Rivalry-Martin

It's not the jerseys, but something about the Washington Capitals gets the New York Islanders seeing red.
Over the past five years, the Capitals have been one of the Islanders archrivals, a feud that boiled up with a seven-game series in 2015 playoffs and has not simmered, evidenced by the animosity in Wednesday's Game 1 and the physicality in Game 2.
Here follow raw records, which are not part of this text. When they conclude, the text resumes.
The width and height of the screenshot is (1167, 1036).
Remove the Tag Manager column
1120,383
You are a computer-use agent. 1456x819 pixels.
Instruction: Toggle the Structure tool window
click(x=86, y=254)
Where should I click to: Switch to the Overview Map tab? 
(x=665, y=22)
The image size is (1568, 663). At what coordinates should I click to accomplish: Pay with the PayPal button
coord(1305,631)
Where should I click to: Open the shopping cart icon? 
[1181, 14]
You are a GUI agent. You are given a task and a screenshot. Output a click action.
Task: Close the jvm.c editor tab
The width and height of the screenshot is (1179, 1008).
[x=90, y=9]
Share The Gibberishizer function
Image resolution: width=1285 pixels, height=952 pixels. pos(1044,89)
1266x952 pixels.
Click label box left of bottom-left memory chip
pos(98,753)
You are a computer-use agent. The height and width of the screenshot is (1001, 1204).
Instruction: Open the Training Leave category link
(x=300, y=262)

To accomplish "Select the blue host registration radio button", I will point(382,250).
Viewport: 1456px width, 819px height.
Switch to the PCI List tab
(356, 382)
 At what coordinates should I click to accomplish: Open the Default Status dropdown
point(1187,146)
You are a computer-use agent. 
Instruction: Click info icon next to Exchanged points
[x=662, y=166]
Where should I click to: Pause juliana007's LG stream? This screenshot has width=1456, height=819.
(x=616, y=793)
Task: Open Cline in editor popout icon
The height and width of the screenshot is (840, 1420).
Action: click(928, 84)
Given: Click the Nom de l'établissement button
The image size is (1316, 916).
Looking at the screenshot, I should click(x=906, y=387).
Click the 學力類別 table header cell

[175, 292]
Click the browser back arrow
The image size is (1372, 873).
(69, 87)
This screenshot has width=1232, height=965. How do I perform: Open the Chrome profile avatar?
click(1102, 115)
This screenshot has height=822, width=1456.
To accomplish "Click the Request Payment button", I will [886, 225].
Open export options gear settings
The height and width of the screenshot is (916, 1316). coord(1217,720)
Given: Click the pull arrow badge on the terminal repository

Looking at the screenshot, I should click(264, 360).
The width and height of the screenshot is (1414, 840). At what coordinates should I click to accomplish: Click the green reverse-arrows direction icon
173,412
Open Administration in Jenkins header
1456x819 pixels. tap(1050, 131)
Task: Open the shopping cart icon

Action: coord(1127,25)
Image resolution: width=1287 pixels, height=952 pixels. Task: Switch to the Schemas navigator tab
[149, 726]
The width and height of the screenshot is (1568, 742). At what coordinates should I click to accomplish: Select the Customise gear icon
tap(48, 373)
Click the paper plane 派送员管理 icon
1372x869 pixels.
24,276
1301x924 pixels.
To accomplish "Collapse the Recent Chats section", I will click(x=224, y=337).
It's a genuine rivalry, based off play and personalities, rather than laundry and logos. Ten Islanders on the current roster: Josh Bailey, Johnny Boychuk, Casey Cizikas, Cal Clutterbuck, Thomas Hickey, Nick Leddy, Anders Lee, Matt Martin, Scott Mayfield and Brock Nelson played in 2015. Six Capitals: Nick Backstrom, John Carlson, Braden Holtby, Evgeny Kuznetsov, Alex Ovechkin and Tom Wilson also remain.
"A lot of the usual suspects are still involved," Clutterbuck said. "Both teams have a lot of will and determination and ability to be physical. We're both going to try and wear each other down. Good. I love it. Let's go."

2015-Clutter

The Capitals won the 2015 series in seven games, skating to a 2-1 final in the deciding contest. The Isles have played five playoff series since, including two vs the Florida Panthers, but perhaps none have surpassed the physicality, or lingering bitterness of 2015. It was a memorable series for both sides, one Barry Trotz, then coach of the Capitals, called "vicious" and remembered the odd beverage being hurled from the stands at the Coliseum.
"That was the last year of the Coliseum and so it was physical, it was vicious and it was highly-emotional," Trotz said on Monday. "You had two teams who had the physical element. We were within a point of each other in the regular season and obvious the emotion of the last season of the Coliseum. All that being said, it was a highly competitive, emotional series. I expect a lot of the same. Two good teams that have similar traits."
Clutterbuck and Martin, neither of who are strangers to physical play, called 2015 the most demanding series they'd ever played in. While Game 1 in 2020 featured a combined 75 hits (39-36 Isles), Game 7 in 2015 featured 100 (54-46 Isles). The final hit count in the series was 317-313 Isles.
"That was - and still might be - the most physical series I've been a part of," Clutterbuck said. "It would be hard to top that one, especially with the atmosphere in both buildings and the way it was going down, the way our year had gone. It was kind of us asserting ourselves as a team that will be able to compete and Washington was highly-touted coming into that series. I think that was the spark that kind of ignited the flame."

2015-Martin

The spark most fans remember was Tom Wilson's hit on Lubomir Visnovsky in Game 4, which knocked the veteran defenseman out of the series and capped his 14-year NHL career (though he played nine more games for Bratislava in the KHL). Wilson may be the second-biggest Washington villain to Isles fans after Dale Hunter, who blindsided Pierre Turgeon in 1993.
Justice for Lubo was more important in the next couple of seasons after the hit, but in 2020 the rivalry remains. Clutterbuck theorizes that the team's relative position in the standings over the past five years have given more meaning to the regular season games. The stakes are only raised with another postseason meeting.
"When you have two good teams that are deep and physical and talented playing each other as many times as we have over the last five years since then, that's what you get," Clutterbuck said. "It's a good rivalry."
The rivalry seems alive and well in 2020, with 40 penalty minutes in Game 1, including a fight between Anders Lee and Wilson, to set the tone. (The Isles 23 PIMs in Game 1 were their most in a playoff game since Game 6 in 2015.) Game 2 certainly had some edge as well with a combined 71 hits (38-34 Isles) and the Isles aren't expecting the temperature to go down even with a 2-0 series lead. Expect another rough-and-tumble affair when the teams reconvene on Sunday.